### [OBJECTIVE]
Rewrite the lines between the one containing "This screenshot has" and the one containing "pyautogui.click(x=959, y=164)", inclusive, changing "accomplish" to "complete" and leaving everything else as it is.

### [MATERIAL FOR THE TASK]

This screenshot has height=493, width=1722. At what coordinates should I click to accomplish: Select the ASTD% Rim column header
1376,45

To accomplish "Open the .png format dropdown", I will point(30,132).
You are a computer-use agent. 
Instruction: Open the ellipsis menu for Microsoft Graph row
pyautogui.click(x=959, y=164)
==
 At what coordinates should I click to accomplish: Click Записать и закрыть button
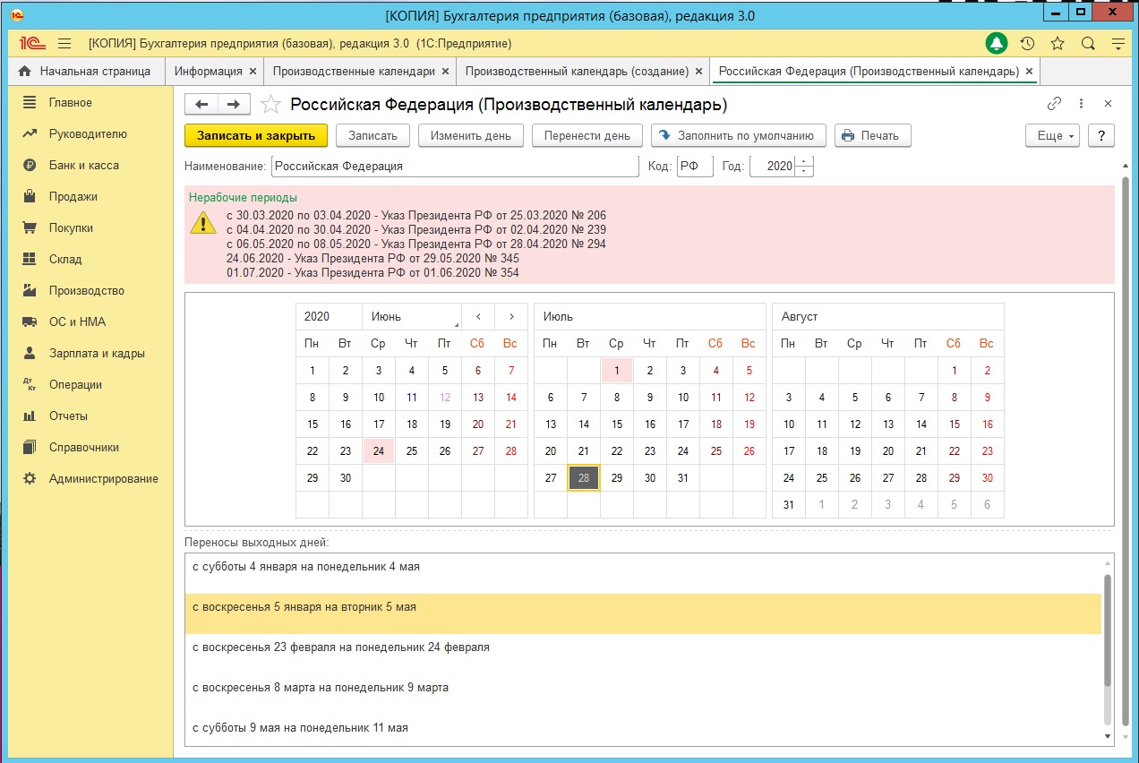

### [ANSWER TO THE EXERCISE]
This screenshot has height=493, width=1722. At what coordinates should I click to complete: Select the ASTD% Rim column header
1376,45

To complete "Open the .png format dropdown", I will point(30,132).
You are a computer-use agent. 
Instruction: Open the ellipsis menu for Microsoft Graph row
pyautogui.click(x=959, y=164)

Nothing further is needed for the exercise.